By Benedict Alli
11 June 2012 – With the 1st of June having arrived media across Nigeria has been awash with news about the review of the country’s electricity tariff.
The unanswered questions by many are:
- Are Nigerians paying very low electricity tariffs compared to their counterparts from other parts of Africa?
- Are the poor going to be better off due to this review in tariffs which the government claims it is subsidising?
- Who benefits from this review and who actually is made to pay more?
- How can the tariff review encourage investors to chip into the power market in Nigeria?
For answer these questions, I dived into the government MYTO document and really took a hard look at the new tariff rates and the thinking behind it. What I saw gives me hope that we have a thinking government. Before you shout “Judas” please take a look at the document again which is found here.
I found that the formulator of the policy had the urban poor and rural dwellers in mind and heavily subsidies it for the R2 category too. The argument from the government side has always been that we pay one of the lowest tariffs in the west African sub region. I asked myself how they got their figure so I went into the website of The Union of Producers, Transporters and Distributors of Electrical Power in Africa (UPDEA). A body, which was established in May 1970 and has its headquarters in Abidjan, Cote d’ Ivoire.
In 2010, UPDEA published a document, which it calls The comparative study of electricity tariffs in Africa. Click on this link and you will see that Nigeria pays one of the lowest tariffs in Africa. (This tariff cannot attract investors. In fact anyone will be foolish to invest in the power sector with this tariff.)
If this document is anything to go by, then it is near criminal for the government to allow electricity tariffs to remain the same; especially for the well-off. Some argue that the government should increase supply before thinking of a tariff review.
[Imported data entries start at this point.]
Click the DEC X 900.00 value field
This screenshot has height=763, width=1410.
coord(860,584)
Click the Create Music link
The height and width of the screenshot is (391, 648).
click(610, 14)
That is such a plausible argument but my response is how? It will cost billions to give us at least the 30,000 MW to 50,000 MW Nigeria requires to get constant electrical supply. Do you know how much MW we are currently generating? Close to 4,000 that’s just 1/7 per cent of what we actually need. This is after successive governments have invested in electricity in Nigeria. Only private investors who want a healthy return in their investments can actually provide such an amount. No government the world over will invest that kind of money in generating electricity. So for those clamouring for an improvement in the power situation before a tariff review, think again. How can government make such an investment when other sectors of the economy are crying out for handouts as well? Government can decide to allow the exiting status quo and hope investors come (even my uneducated grandma can posit that no one will invest in the sector if tariffs remain as they are) or take action now and make it attractive for investors.
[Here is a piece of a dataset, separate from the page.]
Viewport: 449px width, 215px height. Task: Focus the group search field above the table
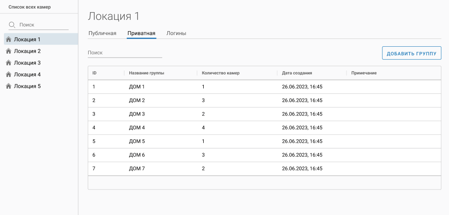pos(125,53)
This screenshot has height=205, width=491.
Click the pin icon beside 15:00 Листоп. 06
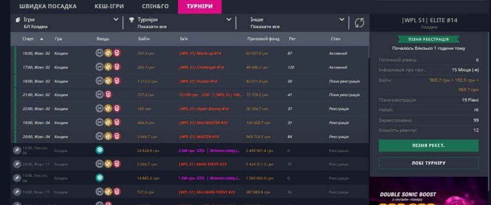(x=17, y=150)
This government has demonstrated a willingness to get the power situation right. It is going about it the right way and I will show you why I think so.
Firstly, it appointed a round peg in a round hole; a proven academic and a power person in the person of Prof Bart Nnaji. I have followed his career closely and I know he talks, eat and sleeps power. If Prof Bart Nnaji does not get it right in setting us on the road to a more sustainable power situation in Nigeria, then am afraid there is little hope left. He is doing all the right things to get it right. I dare to hope he will get it right. I believe time will prove me right
Now what is he is doing that will make me dare to hope? Firstly, there is his determination to ensure that government has no business in running power in Nigeria. I take a close look at Prof Nnaji and each time I do, I see a Nigerian who puts the nation first before his own desire. How else can you explain a government official who is enthusiastic about allowing private investors to take over what other corrupt officials in his shoes would have resisted because to them, it would have been taking from them an opportunity to loot. He is going about passing the message in a dignified manner and he understands how it works.
Secondly, the decision to privatise the industry gives me joy. See what happens to the Telecom industry. Imagine that happening to electricity supply in Nigeria. I can see the smile on your face. It will happen. I read somewhere that all the power plants had been bid for and winners will be announced in October. A Canadian company has also won the bid to manage transmission, The power sector has attracted investment from USIM and General Electric and things are looking up. Contrast this with the administrations of the past and even a die-hard critic will agree that this government is doing this differently.
Lastly, the Independent Power Projects have seen most of the power and gas projects completed and on schedule. This will ensure that the power situation improves. Because the availability of gas will ensure that power plants operating below capacity will be fired to full power this will result in more megawatts and that means that my a/c will run longer, I will watch TV for longer and children can do their homework for longer. I dare to hope.